### Description of the task
In the listing that follows, count every line with the word "beside" in it and write only the total.

### Data under study
-- Opening Marker --
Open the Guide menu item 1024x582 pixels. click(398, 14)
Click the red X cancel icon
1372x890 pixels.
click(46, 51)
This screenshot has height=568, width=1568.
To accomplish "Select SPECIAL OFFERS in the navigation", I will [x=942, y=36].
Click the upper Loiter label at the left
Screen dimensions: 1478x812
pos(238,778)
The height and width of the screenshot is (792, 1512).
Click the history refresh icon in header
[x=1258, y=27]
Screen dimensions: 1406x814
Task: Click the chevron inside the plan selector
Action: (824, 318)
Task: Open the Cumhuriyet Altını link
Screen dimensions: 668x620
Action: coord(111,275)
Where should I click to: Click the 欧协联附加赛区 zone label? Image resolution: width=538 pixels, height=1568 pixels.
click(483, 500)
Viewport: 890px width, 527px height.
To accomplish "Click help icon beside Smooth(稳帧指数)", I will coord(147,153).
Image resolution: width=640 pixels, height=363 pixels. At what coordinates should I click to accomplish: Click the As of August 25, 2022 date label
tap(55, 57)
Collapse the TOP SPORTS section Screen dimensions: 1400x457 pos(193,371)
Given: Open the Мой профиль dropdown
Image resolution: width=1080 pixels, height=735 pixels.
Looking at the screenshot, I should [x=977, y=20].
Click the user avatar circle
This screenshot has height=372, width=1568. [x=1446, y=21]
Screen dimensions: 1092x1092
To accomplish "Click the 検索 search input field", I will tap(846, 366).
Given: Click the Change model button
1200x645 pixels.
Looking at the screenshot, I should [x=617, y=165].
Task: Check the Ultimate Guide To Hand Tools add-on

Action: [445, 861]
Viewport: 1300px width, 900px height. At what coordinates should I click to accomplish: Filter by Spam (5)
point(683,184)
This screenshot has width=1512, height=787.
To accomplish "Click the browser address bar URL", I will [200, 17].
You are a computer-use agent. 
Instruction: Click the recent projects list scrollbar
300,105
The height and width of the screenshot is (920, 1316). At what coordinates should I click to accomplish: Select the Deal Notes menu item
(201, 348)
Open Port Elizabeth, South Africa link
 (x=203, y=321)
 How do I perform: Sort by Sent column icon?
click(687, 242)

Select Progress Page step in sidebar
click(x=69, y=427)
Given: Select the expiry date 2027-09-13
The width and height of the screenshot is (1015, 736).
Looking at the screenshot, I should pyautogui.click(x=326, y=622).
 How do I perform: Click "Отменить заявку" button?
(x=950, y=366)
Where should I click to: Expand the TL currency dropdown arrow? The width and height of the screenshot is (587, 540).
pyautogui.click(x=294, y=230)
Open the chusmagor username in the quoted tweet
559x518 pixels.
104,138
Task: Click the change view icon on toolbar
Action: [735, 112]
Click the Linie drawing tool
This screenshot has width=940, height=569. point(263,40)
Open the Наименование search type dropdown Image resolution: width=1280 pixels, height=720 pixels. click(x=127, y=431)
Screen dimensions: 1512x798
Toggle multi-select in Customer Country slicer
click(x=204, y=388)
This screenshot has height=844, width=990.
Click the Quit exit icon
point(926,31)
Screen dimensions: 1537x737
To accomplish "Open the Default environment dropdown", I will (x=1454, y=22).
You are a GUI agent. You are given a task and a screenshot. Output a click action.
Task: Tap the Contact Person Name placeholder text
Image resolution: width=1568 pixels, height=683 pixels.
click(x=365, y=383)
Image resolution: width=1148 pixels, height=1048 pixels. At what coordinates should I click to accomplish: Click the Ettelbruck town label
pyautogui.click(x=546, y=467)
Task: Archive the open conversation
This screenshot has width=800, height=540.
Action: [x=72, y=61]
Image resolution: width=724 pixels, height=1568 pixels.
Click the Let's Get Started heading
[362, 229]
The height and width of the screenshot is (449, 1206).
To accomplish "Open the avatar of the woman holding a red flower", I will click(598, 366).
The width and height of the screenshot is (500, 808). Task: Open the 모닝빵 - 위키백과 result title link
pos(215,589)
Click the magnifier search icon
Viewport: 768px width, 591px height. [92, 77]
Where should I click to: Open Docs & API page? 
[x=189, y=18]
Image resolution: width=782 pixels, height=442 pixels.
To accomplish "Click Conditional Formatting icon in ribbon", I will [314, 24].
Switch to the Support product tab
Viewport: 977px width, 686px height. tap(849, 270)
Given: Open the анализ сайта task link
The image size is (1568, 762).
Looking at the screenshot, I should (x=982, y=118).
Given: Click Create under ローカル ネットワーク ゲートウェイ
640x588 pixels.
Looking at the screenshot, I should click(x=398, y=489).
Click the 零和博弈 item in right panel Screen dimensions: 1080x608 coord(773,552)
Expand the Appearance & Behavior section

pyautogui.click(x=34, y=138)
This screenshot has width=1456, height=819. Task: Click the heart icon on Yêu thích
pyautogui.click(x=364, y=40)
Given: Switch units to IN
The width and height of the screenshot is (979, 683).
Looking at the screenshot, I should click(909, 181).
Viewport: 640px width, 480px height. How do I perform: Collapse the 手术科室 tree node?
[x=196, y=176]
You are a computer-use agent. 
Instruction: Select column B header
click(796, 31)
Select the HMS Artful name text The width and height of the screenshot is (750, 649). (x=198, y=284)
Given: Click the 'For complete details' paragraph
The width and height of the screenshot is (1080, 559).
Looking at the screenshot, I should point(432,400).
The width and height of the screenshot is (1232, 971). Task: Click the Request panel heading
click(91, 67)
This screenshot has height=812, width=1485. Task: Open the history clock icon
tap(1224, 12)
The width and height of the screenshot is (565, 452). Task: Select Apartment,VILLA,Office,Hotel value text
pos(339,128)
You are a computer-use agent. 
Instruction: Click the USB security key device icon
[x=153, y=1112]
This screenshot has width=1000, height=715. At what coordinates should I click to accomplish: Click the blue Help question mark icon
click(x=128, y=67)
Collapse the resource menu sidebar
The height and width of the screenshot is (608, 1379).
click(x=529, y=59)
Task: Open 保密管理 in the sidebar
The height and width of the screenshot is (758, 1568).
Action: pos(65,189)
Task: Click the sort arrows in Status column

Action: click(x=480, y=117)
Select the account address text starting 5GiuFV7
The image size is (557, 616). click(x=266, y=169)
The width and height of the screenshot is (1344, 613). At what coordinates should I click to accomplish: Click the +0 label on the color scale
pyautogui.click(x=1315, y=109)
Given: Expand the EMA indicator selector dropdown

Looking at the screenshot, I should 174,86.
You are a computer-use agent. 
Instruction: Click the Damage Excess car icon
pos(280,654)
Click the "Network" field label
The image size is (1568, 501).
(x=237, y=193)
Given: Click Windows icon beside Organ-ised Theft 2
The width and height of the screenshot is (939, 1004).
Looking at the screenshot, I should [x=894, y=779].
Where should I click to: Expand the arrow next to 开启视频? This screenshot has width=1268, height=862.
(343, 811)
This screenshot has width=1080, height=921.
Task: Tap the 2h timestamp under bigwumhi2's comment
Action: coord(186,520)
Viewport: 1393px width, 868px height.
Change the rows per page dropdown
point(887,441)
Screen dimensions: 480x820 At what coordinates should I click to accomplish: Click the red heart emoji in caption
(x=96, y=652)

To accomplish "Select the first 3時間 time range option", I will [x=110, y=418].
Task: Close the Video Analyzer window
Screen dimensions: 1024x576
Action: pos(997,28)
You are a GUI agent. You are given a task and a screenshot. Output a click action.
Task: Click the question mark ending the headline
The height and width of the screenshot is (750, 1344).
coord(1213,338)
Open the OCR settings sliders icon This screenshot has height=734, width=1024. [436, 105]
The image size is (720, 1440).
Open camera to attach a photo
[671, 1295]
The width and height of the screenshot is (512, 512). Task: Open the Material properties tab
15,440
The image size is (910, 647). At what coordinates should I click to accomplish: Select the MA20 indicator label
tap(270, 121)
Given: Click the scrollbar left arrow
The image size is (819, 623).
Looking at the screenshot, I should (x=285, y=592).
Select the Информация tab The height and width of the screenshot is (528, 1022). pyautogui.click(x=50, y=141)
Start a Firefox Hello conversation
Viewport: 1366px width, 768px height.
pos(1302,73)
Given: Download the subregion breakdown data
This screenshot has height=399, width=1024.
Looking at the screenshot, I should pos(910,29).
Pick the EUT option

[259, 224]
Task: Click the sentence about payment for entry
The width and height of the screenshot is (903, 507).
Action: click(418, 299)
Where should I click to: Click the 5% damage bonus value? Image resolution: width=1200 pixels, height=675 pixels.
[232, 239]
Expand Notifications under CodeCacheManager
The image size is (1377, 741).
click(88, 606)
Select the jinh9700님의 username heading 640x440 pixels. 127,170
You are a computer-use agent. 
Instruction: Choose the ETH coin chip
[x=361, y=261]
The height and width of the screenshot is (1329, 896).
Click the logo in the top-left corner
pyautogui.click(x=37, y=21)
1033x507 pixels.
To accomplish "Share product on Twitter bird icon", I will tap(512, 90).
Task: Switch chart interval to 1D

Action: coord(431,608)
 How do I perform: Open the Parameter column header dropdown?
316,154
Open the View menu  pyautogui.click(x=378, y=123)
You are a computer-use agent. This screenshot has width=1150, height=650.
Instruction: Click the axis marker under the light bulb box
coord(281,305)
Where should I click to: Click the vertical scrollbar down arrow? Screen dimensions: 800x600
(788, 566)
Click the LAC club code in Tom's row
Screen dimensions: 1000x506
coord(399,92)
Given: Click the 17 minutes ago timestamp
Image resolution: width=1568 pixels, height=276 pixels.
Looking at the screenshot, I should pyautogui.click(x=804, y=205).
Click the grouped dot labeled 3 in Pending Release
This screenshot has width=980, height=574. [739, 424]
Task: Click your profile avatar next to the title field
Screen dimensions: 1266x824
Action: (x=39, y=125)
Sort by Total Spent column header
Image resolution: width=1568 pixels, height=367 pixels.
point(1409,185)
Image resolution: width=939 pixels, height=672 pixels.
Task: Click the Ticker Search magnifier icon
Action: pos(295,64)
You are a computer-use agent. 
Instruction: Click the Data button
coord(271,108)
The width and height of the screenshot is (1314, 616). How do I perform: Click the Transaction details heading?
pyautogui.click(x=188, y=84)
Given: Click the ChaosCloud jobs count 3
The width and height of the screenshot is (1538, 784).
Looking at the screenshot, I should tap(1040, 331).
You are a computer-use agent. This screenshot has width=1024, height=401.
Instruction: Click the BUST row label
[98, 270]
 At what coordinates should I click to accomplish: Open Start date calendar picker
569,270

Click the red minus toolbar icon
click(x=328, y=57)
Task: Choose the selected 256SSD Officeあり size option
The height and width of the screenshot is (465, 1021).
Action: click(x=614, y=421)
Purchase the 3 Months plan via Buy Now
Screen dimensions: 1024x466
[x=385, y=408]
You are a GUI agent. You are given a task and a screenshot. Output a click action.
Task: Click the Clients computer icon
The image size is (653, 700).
-- Closing Marker --
### Exercise solution
2